Edge writes (Slice 2, Plan 1)

  • Declare an edge in the arcade do … end block, then wire a change on a create/update action:

    arcade do
      client MyApp.Client
      label :Person
      edge :friends do
        label :KNOWS
        direction :outgoing          # :outgoing (default) | :incoming | :both
        destination MyApp.Person      # must have a single-attribute primary key
        properties [:since]           # optional edge-property keys
        # multiple? false             # default → idempotent MERGE; true → parallel CREATE
      end
    end
    
    actions do
      update :befriend do
        require_atomic? false          # the change is a non-atomic after_action
        argument :to, {:array, :string}
        argument :since, :string
        change {AshArcadic.Changes.CreateEdge, edge: :friends, to: :to}
      end
    
      update :unfriend do
        require_atomic? false
        argument :to, {:array, :string}
        change {AshArcadic.Changes.DestroyEdge, edge: :friends, to: :to}
      end
    end
  • to: names an argument holding the destination PK (or a list → N edges; nil/empty → no edge, the action still succeeds).

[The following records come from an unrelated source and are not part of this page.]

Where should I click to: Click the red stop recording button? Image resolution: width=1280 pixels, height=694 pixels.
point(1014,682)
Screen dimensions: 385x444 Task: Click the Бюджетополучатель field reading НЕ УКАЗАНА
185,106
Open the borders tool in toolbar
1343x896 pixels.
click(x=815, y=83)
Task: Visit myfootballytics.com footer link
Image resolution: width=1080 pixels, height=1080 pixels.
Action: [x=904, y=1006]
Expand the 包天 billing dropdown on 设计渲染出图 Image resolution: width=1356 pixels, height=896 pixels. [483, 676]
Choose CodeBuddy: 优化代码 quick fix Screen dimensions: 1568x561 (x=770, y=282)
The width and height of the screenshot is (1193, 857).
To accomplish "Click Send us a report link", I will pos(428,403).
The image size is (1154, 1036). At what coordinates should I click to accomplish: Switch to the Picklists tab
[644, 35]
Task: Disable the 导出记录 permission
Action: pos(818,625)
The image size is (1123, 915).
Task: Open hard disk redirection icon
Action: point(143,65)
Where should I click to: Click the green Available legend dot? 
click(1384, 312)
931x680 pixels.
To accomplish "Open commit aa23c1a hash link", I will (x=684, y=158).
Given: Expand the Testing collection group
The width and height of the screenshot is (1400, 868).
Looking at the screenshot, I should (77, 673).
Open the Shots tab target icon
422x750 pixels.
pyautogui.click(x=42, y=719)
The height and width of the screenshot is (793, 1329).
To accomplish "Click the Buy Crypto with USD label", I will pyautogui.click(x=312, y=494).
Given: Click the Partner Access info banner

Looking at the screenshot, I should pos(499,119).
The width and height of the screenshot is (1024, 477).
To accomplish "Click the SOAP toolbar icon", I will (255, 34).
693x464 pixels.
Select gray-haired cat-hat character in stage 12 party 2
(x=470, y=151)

Edge property values come from same-named DECLARED action arguments, serialized by the argument's declared type.

  • Writes run in the action's transaction (an after_action hook). A failed or 0-row edge write returns {:error, _} so Ash rolls the vertex back; a mid-list failure rolls all edges back (not a partial write). DB errors are redacted.

  • multiple? selects the primitive. false (default) → MERGE — idempotent, one edge per endpoint-pair + label (a repeat befriend updates the edge's properties, no duplicate). trueCREATE — parallel edges (each write is a new edge).

  • Single-attribute destination PK required. Edge destinations must have a single-attribute primary key (the endpoint match binds b.<pk> = $dst).

  • Fail-closed multitenant. For an :attribute resource, both endpoints are scoped by the tenant discriminator in the WHERE before the MERGE/CREATE/DELETE rel-pattern (never inlined into a node pattern), and the discriminator is stamped onto the edge. A same-PK destination in another tenant is not bound — a cross-tenant edge write 0-rows (InvalidRelationship); a cross-tenant edge delete 0-rows (StaleRecord). Deleting an absent edge also fails closed as StaleRecord.

  • Sensitive edge properties (R4). An edge properties key naming a sensitive attribute requires every same-named action argument to be binary-storage-typed (:binary), else the classified datum would reach edges as plaintext. Enforced at compile time (ValidateSensitive R4) and at runtime (CreateEdge fails closed, value-free, on an undeclared/plaintext argument). Edge property values are full-param encode-gated (Rule 4) before the DB touch — a raw non-UTF8 binary nested in a :map/:list property fails closed value-free, naming only the key.

See docs/CHARTER.md for architecture and the open multitenancy decision; AGENTS.md for the full working rules.